(Beginning of EXERCISE DATA)
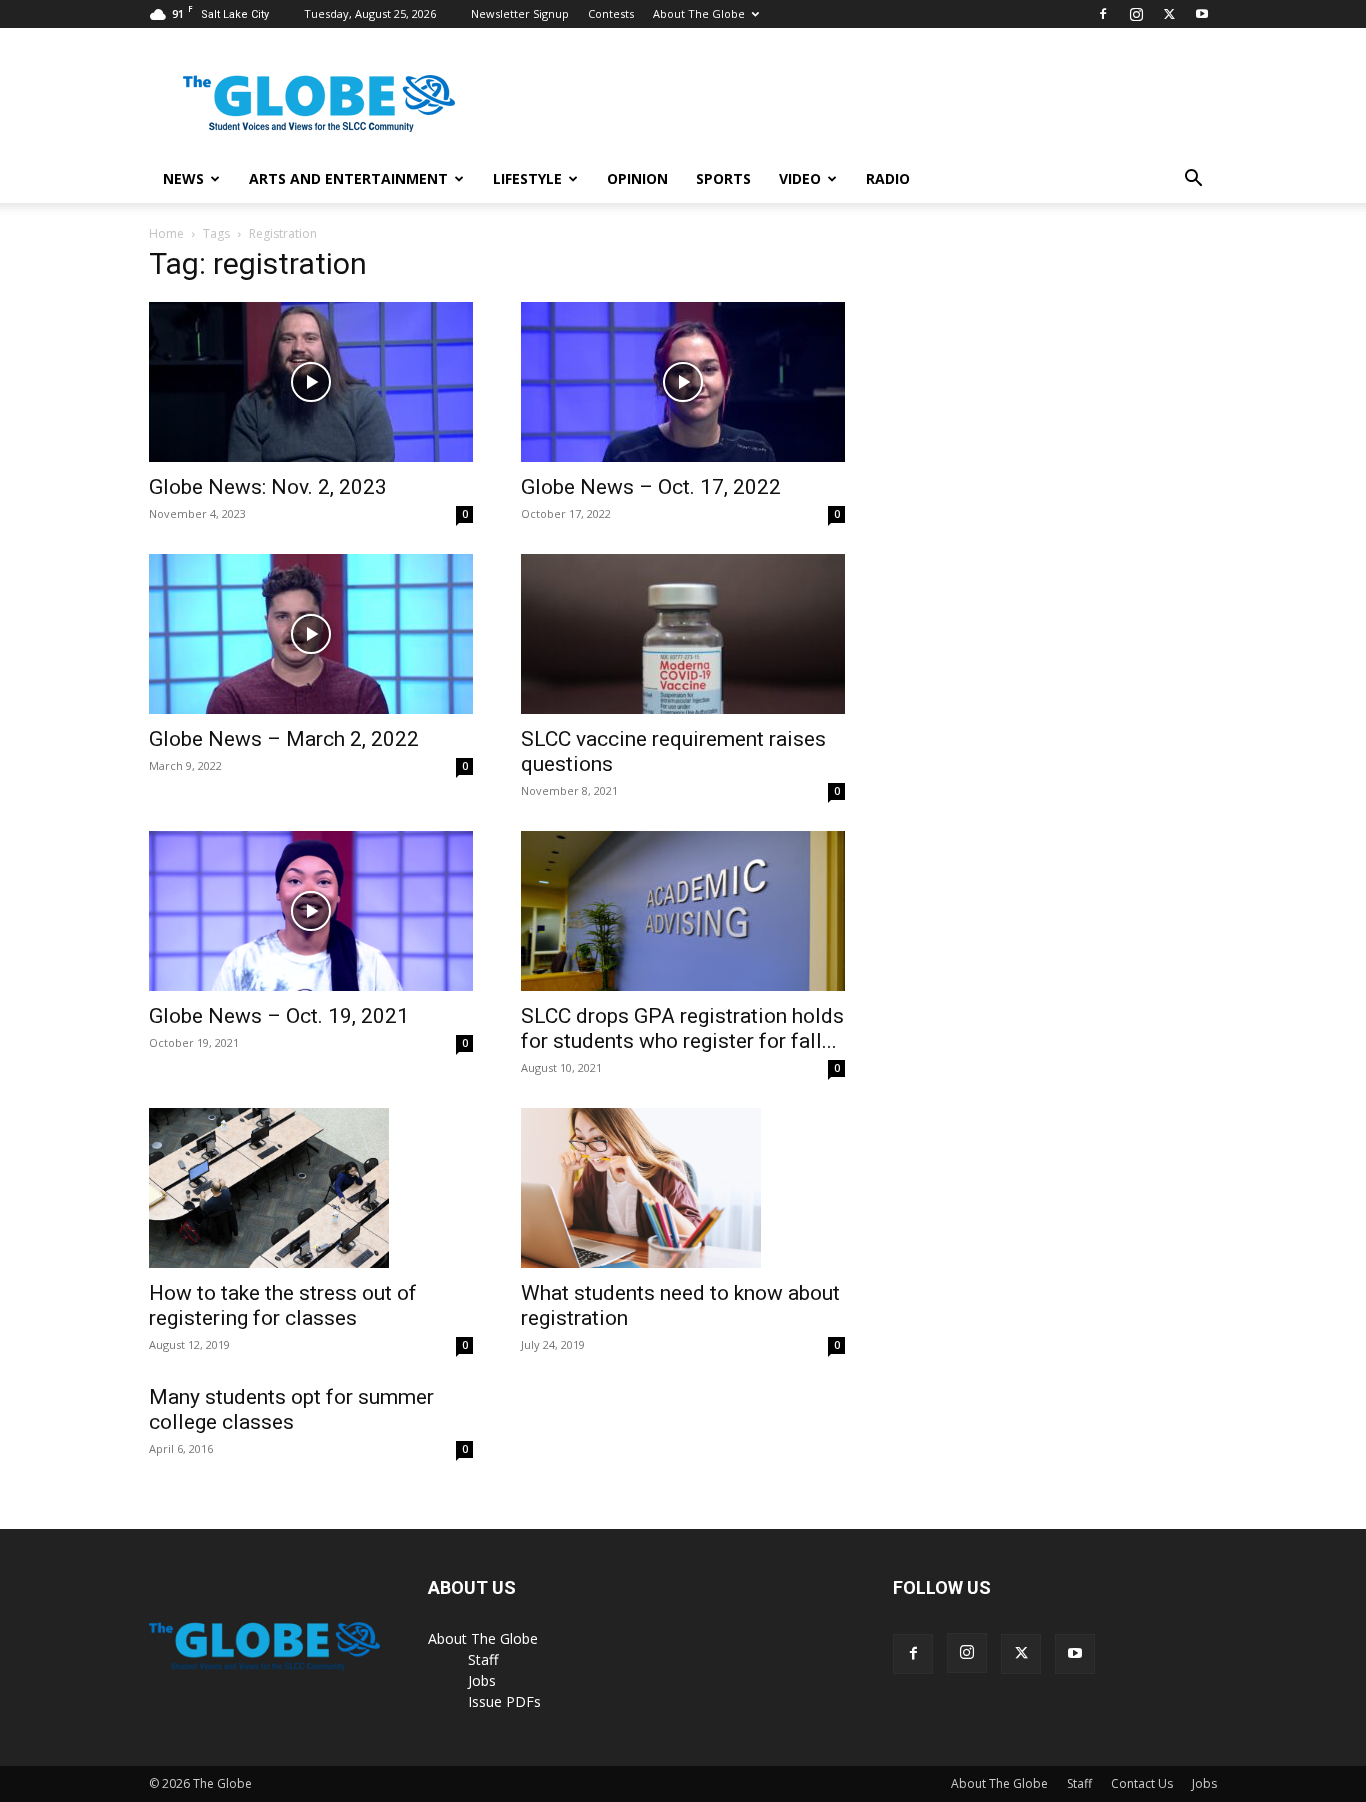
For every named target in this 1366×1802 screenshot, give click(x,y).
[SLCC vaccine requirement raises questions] (683, 634)
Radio (888, 178)
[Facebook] (1103, 14)
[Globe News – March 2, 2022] (311, 634)
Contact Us (1142, 1783)
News (183, 178)
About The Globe (699, 13)
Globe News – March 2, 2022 (284, 739)
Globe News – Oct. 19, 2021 (279, 1016)
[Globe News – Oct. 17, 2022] (683, 382)
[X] (1169, 14)
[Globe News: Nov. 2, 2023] (311, 382)
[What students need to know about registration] (683, 1188)
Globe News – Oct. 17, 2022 (651, 487)
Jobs (482, 1680)
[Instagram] (1136, 14)
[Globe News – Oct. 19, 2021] (311, 911)
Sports (723, 178)
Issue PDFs (504, 1701)
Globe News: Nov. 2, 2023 (268, 487)
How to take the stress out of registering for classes (283, 1305)
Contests (611, 13)
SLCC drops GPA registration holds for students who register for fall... (682, 1028)
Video (800, 178)
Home (166, 233)
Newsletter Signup (520, 13)
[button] (1193, 180)
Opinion (637, 178)
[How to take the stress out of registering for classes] (311, 1188)
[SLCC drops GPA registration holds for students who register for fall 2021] (683, 911)
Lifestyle (527, 178)
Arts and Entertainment (348, 178)
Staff (483, 1659)
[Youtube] (1202, 14)
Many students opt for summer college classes (291, 1409)
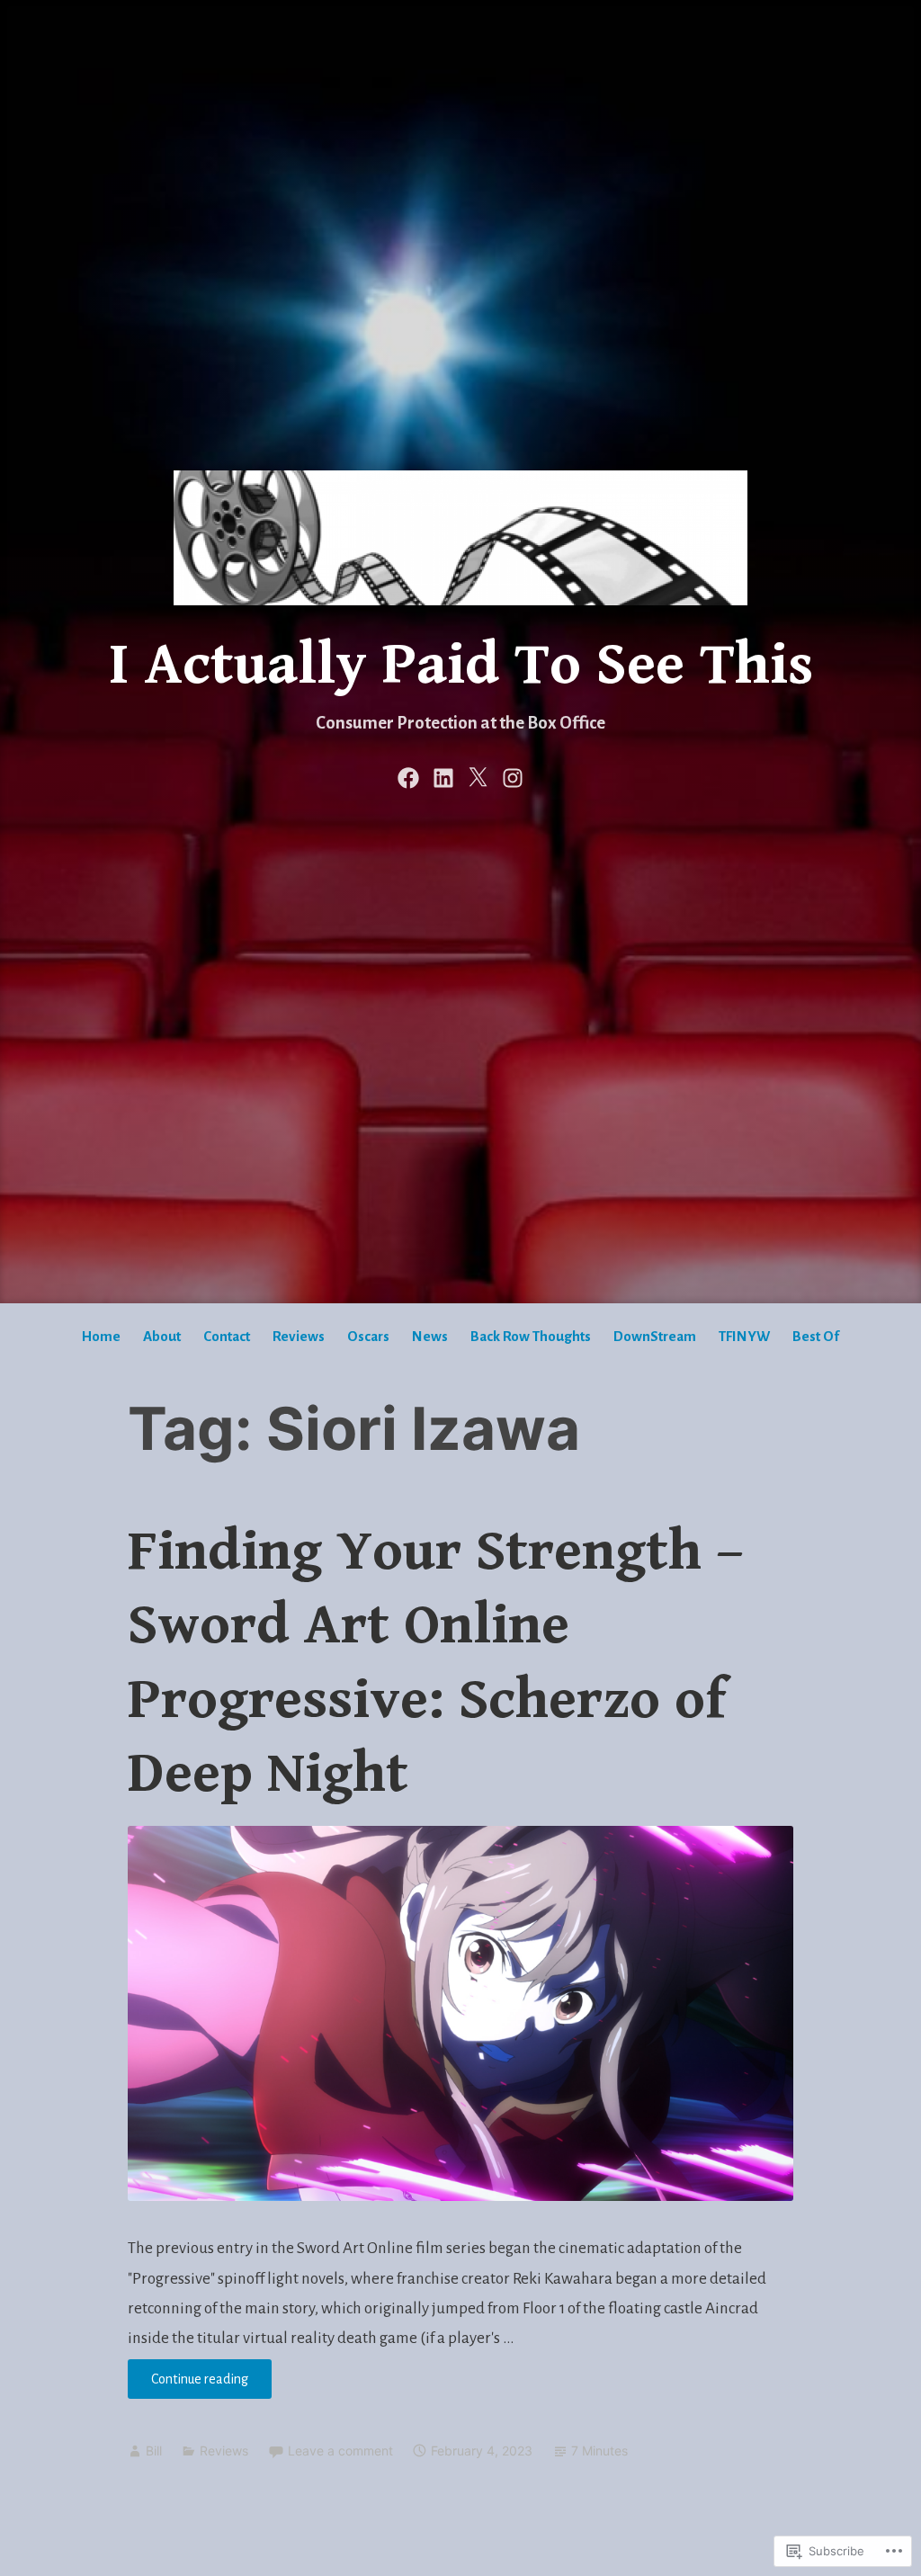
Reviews (299, 1336)
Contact (226, 1336)
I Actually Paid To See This (461, 665)
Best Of (815, 1336)
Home (101, 1336)
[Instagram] (512, 777)
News (430, 1336)
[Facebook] (408, 777)
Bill (154, 2450)
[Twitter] (477, 777)
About (162, 1336)
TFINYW (744, 1336)
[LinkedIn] (443, 777)
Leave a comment (340, 2450)
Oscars (368, 1336)
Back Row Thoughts (530, 1336)
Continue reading (188, 2385)
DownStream (654, 1336)
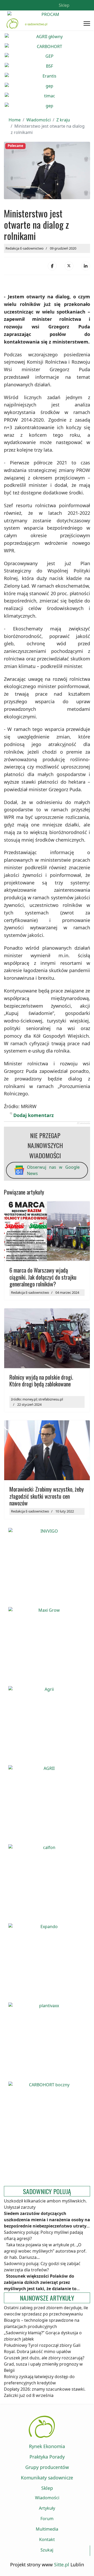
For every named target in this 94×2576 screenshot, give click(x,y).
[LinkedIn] (85, 266)
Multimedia (47, 2529)
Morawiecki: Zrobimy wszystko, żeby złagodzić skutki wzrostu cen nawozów (46, 1496)
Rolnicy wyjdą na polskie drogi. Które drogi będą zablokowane (41, 1380)
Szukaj (46, 2550)
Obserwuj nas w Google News (53, 1170)
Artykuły (47, 2508)
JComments (83, 1123)
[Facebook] (52, 266)
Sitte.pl (61, 2564)
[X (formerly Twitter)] (68, 266)
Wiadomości (47, 2498)
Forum (47, 2518)
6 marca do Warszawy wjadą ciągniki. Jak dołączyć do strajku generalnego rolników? (43, 1277)
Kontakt (47, 2539)
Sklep (63, 5)
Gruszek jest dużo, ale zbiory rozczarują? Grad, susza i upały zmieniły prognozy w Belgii (44, 2364)
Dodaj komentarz (33, 1115)
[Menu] (87, 24)
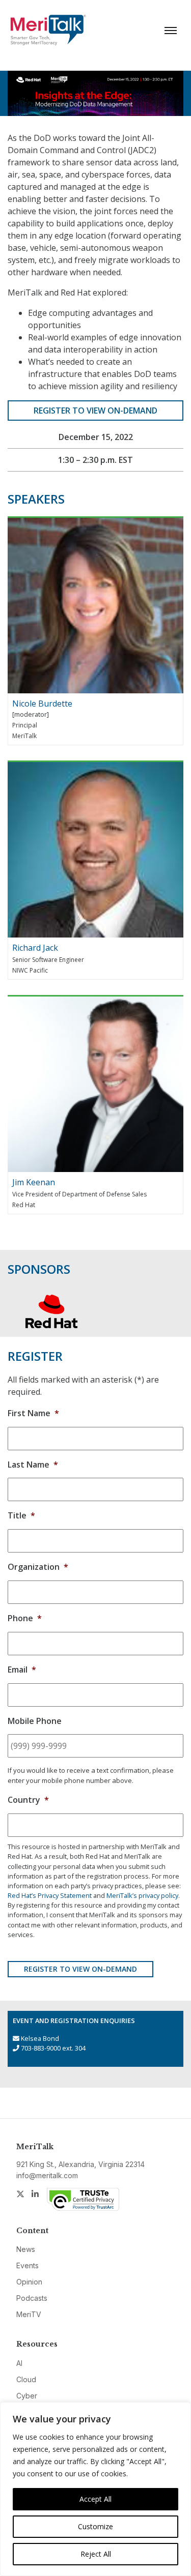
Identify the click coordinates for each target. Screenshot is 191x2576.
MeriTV (28, 2314)
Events (27, 2265)
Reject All (95, 2554)
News (25, 2249)
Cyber (26, 2395)
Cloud (26, 2379)
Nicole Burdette (42, 703)
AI (19, 2363)
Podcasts (31, 2298)
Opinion (29, 2281)
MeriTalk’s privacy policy (142, 1895)
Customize (95, 2526)
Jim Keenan (33, 1182)
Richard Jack (35, 947)
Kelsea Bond (40, 2038)
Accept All (95, 2499)
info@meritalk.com (47, 2175)
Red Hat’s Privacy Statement (50, 1895)
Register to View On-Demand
(End of EXERCISE DATA)
YOUR OBJECTIVE >> Starting with the line that holds "Kelsea Bond (40, 2038)", copy each remaining line of the listing above exactly, through the last one.

OUTPUT BELOW >>
Kelsea Bond (40, 2038)
Accept All (95, 2499)
info@meritalk.com (47, 2175)
Red Hat’s Privacy Statement (50, 1895)
Register to View On-Demand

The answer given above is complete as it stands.